A moon filled and waned, then another. Orpheus sang not only in Phineus’ court but at the homes of his nobles for weddings, for greetings and partings. He was generously gifted. After careful investigation—Eurydice did not wish to arouse the enmity of her own kind, even if she did have the king’s favor—she rented space for a booth in the central marketplace, not the one near the inn where they had lodged but a larger, busier square. She was soon doing a brisk business and also being well paid. Remembering Kyzikos, she did her best to avoid distraught mothers, but the few children she did Find had genuinely wandered away—or run away. That did not make the mothers less grateful. Her reputation spread and she began to notice a few sour looks among the other Gifted.

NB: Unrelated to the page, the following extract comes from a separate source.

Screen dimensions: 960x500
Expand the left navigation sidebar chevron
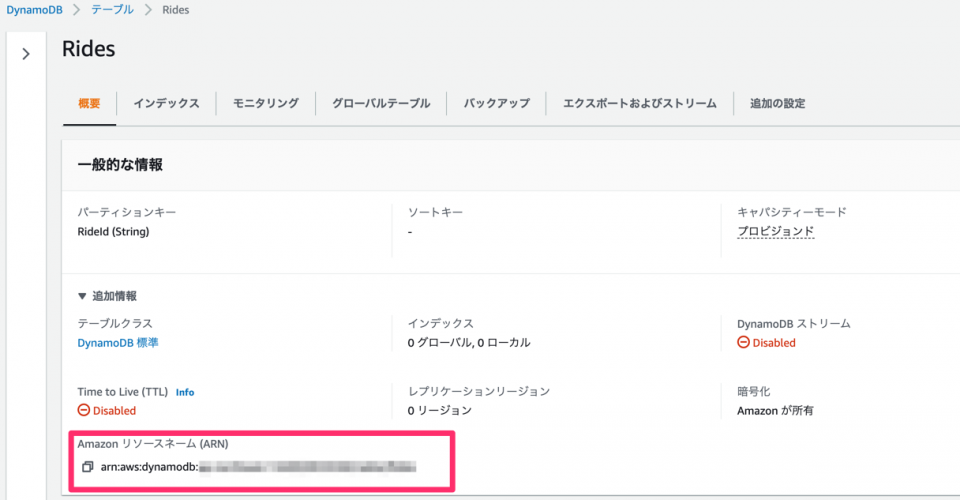[x=26, y=54]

  Nonetheless, by the waning of the second moon, Eurydice was ready for a further experiment. There was sufficient metal stored away and goodwill and ample signs that their prosperity would continue. All she needed to decide that Salmydessus was the place she wished to live was the assurance that sour looks would be the worst things cast at her when she was no longer living in the palace under the protection of the king. Thus, one night when Orpheus had returned from a great dinner at which he had entertained, wreathed not only in flowers but in gold, Eurydice said casually as they were undressing for bed, “We are very comfortable here, and Phineus most generous, but do you not think it is time to look for a house for ourselves?”

  “Look for a house?” Orpheus echoed, pausing in the act of pulling his tunic over his head. “Whatever for?”